Thanks for the extra description, can you attach a photo of what you're describing.
Also one showing the top surface when closed.
And one of the feet.
No sign of them this end, I'm afraid. Did you email them?
By all means do so, but it does take a little longer.
The only address that gets to me is:
Mark the email for my attention, Robert S. in the Antiques category otherwise they won't know who to send it to. I work "on" rather than "for" JustAnswer as an independent agent so all emails have to go through a third party to protect everyone's privacy. It may take up to 24 hours, but I'll let you know as soon as I see it/them this end.
Yes, I've just seen the photos in my inbox. Thanks so much for sending those.
I'll have a full answer for you shortly.
This is an interesting old piece of furniture. Because it's not a standard form, a piece like this would be classified as "folk art furniture" made by a hobby cabinetmaker, rather than a factory made production piece.
As for age, looking at the way the cabriole legs are finished, and the molded block panel on the front, and other features of its construction, I would date this piece to mid-20th century, no older than the 1930s.

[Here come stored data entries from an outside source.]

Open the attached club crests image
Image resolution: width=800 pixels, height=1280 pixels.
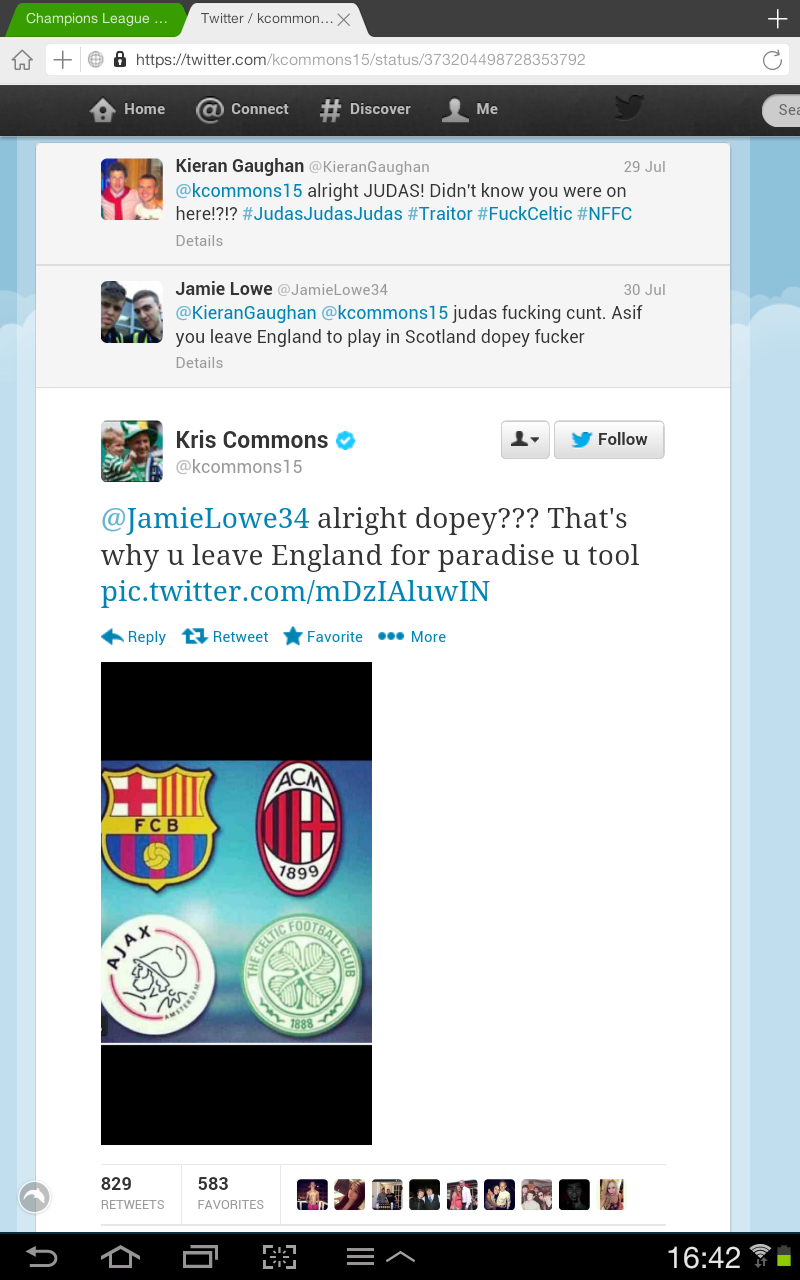pyautogui.click(x=236, y=903)
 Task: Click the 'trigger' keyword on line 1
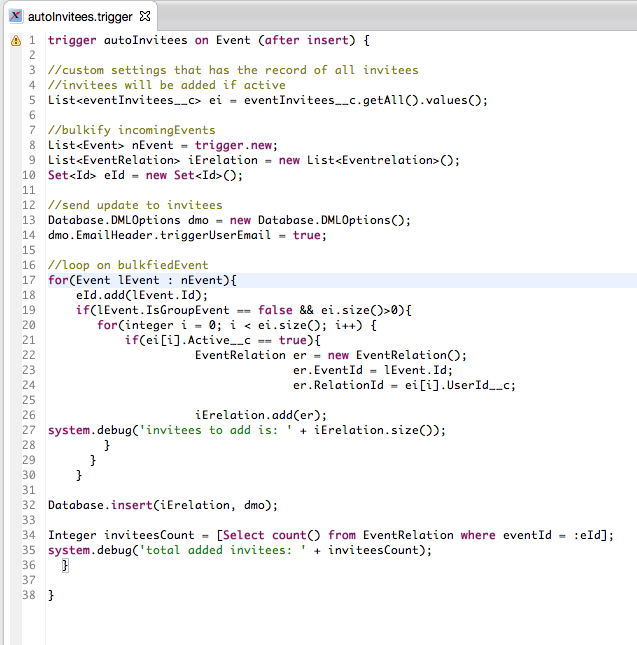tap(72, 41)
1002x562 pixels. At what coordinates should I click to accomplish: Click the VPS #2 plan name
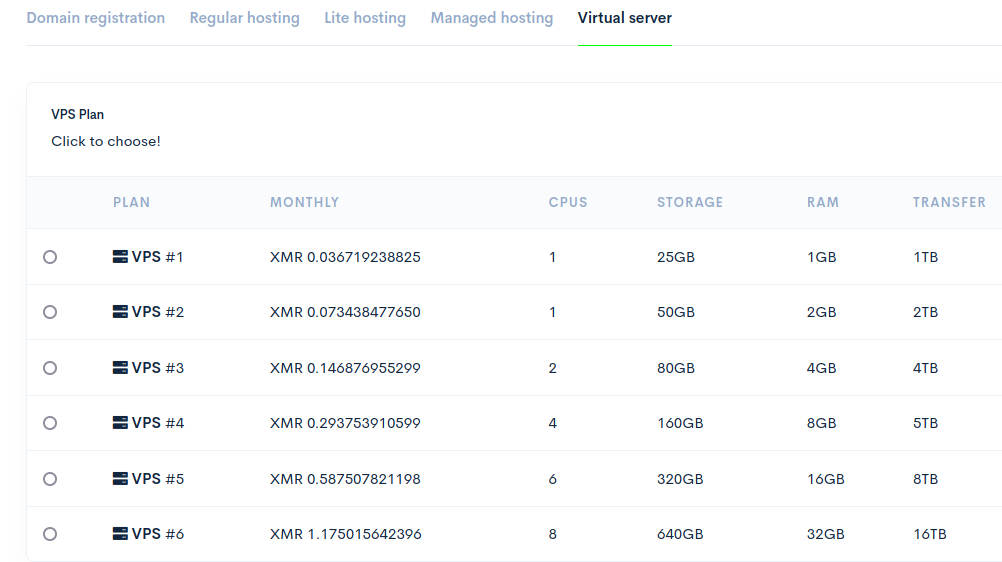(x=158, y=312)
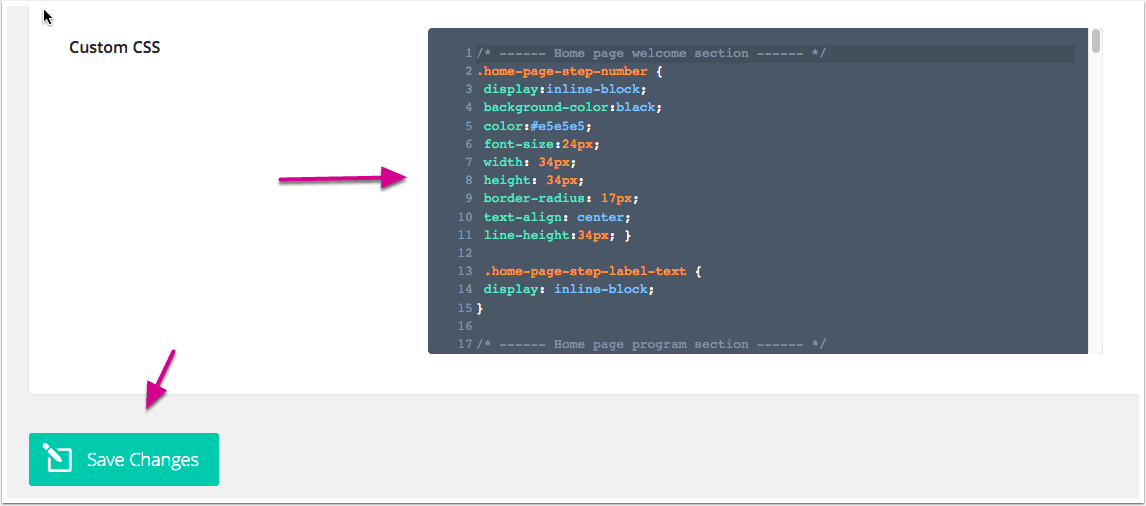Click the program section comment on line 17
Image resolution: width=1146 pixels, height=506 pixels.
tap(651, 344)
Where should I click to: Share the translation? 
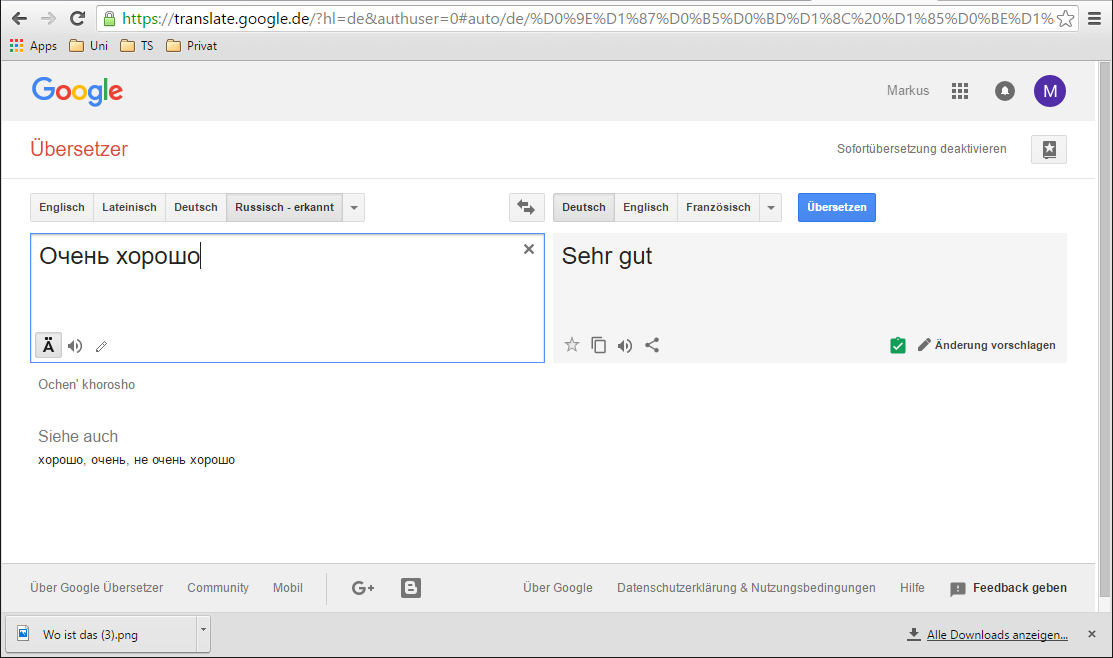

This type of dual or multifunction, convertible furniture, in this case one that can be changed from a table to a desk is known as "metamorphic furniture" and as such has its own following of collectors.
A convertible desk such as this is also sometimes referred to as a "campaign desk", in other words an item of furniture that is designed to be portable and practical enough to be used in the field during military campaigns.
As for value, if the desk were repaired so that it folded and unfolded as it should, and you were to see it for sale in an antique store, say, it would have a full retail price of $450. This is also the replacement value for insurance purposes.
Expect to get 30% - 40% of this if you were to sell at a good local antique auction.
I do hope this helps!
Please let me know if you'd like me to explain or expand on any of the above, I would be glad to.
You are right, square nails can indicate great age, yes, but it depends whether the nails are handmade or not.
Square nails (and rose-head nails) have always been available, and can still be bought today, from specialist hardware suppliers for hobby carpenters wishing to use traditional materials in their furniture, also wooden pegs and the like, so one has to take into account many other components when dating a piece of furniture.
Can you attach a photo of the cast roller inserts. I don't see them in the photos you attached.
The brass hardware I can see is:
(a) the lock and lock plate for the table top, (b) the locks to close the boards covering the pigeon hole compartments and (c) the two bolts which I assume are meant to engage in, and slide along, the slot in the boards inside the cabinet.
Thanks for the excellent closeups of the hardware.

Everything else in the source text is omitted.